In the Winter 2017 edition of the Journal of Equipment Lease Financing, produced by the Equipment Leasing & Finance Foundation, Paul Bent, senior managing director for The Alta Group, wrote a piece on managed solution transactions (MST), in which he questioned whether the venerable hell-or-high-water clause will remain viable and enforceable for MSTs.

Managed solution transactions are truly complex sales. For example, a copier dealer may view a managed print services contract as the sale of certain equipment, accessories, installation, maintenance and consumable supplies to be delivered over the course of the contract life. The end-user views the same contract as a fee per click — a utility cost for printing and copying. The more it is used, the more it will cost. Likewise, the less it is used, the less it will cost. The buyer doesn’t see it as buying equipment, toner and paper — they see it as buying printed material.

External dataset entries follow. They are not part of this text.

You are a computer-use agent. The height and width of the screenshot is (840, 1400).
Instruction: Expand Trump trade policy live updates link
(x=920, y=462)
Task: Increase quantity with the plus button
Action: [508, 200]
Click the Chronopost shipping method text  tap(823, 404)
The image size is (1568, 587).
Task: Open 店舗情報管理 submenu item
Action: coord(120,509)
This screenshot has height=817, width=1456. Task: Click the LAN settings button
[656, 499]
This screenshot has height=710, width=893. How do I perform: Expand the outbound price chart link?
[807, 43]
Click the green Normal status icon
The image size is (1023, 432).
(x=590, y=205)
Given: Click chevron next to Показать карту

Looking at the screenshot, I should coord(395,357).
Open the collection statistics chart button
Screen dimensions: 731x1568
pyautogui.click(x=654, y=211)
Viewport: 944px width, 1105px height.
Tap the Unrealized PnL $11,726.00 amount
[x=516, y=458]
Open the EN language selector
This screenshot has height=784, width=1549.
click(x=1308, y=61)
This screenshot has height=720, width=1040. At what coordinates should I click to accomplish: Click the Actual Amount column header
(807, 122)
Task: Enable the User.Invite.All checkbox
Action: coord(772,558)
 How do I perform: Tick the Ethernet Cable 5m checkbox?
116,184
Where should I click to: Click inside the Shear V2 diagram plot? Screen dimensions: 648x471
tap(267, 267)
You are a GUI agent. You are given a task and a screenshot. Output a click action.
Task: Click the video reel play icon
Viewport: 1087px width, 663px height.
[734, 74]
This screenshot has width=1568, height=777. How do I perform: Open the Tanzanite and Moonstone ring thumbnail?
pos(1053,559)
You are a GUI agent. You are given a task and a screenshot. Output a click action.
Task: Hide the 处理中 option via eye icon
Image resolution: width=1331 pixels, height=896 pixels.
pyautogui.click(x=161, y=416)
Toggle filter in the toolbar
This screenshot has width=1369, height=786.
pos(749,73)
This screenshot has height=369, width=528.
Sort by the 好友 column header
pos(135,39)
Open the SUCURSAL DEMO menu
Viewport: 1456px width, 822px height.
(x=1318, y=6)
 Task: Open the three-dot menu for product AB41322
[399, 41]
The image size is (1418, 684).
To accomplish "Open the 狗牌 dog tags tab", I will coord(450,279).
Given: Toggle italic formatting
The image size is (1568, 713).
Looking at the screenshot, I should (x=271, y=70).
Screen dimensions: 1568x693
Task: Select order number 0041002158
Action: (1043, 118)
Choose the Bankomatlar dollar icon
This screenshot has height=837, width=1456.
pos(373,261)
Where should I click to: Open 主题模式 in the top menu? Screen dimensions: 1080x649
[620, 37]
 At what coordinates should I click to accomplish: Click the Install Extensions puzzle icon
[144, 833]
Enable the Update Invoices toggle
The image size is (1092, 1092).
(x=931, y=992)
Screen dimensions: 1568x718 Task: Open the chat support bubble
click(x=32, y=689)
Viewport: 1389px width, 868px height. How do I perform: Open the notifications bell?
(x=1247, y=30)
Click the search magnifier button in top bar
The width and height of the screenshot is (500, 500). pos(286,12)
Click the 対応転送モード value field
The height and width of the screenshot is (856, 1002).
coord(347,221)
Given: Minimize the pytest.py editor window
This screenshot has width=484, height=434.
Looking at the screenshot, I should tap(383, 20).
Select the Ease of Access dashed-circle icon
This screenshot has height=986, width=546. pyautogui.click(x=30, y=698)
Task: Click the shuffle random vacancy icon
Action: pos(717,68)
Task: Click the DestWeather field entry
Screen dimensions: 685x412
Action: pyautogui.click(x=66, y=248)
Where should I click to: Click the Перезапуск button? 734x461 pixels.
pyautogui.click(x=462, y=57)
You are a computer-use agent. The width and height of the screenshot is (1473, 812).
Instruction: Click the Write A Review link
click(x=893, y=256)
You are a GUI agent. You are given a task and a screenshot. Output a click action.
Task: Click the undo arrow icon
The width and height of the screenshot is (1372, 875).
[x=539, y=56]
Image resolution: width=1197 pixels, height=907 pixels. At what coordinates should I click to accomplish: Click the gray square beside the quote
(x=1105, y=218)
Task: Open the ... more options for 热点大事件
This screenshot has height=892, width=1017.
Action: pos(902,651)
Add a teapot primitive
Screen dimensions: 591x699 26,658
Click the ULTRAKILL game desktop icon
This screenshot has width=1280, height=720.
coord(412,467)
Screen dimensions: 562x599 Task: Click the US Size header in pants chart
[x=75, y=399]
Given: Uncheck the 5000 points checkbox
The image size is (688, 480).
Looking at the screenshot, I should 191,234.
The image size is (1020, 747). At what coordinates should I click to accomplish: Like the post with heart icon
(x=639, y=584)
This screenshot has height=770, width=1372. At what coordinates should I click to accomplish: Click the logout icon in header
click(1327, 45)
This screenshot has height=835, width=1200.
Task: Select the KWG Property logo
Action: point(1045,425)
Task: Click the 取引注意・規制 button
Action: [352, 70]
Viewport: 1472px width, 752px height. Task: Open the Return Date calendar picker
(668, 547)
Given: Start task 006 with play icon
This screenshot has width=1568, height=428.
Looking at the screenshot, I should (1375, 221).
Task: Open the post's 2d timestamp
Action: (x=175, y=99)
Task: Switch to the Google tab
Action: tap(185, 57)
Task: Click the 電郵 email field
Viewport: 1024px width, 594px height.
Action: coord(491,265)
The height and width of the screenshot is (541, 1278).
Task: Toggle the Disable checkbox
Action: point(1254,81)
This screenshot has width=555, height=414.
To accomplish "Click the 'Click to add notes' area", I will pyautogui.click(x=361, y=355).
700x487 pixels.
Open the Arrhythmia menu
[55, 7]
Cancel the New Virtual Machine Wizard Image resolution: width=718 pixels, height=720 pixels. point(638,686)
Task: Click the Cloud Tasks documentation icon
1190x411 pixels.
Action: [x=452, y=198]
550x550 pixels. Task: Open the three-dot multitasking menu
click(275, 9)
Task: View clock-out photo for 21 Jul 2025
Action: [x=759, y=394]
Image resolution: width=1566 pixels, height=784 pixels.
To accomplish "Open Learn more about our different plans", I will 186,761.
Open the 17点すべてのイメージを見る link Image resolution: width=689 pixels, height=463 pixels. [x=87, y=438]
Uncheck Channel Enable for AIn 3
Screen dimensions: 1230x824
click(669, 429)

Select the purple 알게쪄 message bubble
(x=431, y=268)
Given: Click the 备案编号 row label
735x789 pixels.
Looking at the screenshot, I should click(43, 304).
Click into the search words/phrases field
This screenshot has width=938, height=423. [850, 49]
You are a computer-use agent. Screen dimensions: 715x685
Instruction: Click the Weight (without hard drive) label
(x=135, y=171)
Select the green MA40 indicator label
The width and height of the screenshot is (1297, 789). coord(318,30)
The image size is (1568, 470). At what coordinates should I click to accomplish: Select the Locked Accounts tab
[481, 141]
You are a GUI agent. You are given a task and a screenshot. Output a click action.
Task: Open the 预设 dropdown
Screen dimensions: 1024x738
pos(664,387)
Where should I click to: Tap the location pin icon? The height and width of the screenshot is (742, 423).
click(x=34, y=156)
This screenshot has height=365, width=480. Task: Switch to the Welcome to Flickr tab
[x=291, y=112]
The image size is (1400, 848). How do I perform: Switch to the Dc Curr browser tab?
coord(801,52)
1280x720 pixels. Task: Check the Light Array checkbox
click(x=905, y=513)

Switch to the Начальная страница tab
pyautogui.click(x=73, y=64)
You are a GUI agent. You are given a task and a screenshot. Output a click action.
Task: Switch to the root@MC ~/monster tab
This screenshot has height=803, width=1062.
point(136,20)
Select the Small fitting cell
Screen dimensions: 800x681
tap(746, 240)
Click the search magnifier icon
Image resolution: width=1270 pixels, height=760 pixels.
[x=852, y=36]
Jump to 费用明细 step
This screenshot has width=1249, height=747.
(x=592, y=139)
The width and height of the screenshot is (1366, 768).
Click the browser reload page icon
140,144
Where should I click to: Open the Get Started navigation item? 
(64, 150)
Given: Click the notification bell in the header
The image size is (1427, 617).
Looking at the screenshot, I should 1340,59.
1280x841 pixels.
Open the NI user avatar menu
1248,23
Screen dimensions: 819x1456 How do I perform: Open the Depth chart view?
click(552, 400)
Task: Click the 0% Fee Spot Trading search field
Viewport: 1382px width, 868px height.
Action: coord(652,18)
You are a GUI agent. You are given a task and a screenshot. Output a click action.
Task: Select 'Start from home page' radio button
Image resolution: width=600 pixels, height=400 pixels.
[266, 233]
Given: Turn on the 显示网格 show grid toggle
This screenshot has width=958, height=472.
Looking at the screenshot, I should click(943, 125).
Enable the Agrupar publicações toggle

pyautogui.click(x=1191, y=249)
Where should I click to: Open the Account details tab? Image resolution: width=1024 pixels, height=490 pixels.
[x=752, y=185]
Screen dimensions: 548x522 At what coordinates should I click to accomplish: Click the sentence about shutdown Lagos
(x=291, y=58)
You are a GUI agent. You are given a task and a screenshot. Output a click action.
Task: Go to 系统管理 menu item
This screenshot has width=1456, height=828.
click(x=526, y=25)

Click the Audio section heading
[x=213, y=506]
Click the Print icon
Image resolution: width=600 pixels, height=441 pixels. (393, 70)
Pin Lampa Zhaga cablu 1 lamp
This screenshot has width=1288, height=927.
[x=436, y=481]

The copier business is somewhat predictable. Using historical data of actual print counts, toner usage and paper consumption will allow a dealer to make an educated guess as to what a company’s future printing needs might be. The contracts generally include firm payment amounts for the equipment along with a minimum monthly or quarterly print count enabling the dealer to sell the deal to their vendor finance partner for the cost of the hardware, installation, annual maintenance costs and the present value of the monthly minimum print count. Overages and under-usage can be reconciled periodically as agreed between the parties and pass-through billing for the consumables can be facilitated by the finance company with cash forwarded to the vendor as collected. Neither the vendor nor the finance partner is really on the hook for excess risks associated with this type of transaction. Predictability reduces the risk.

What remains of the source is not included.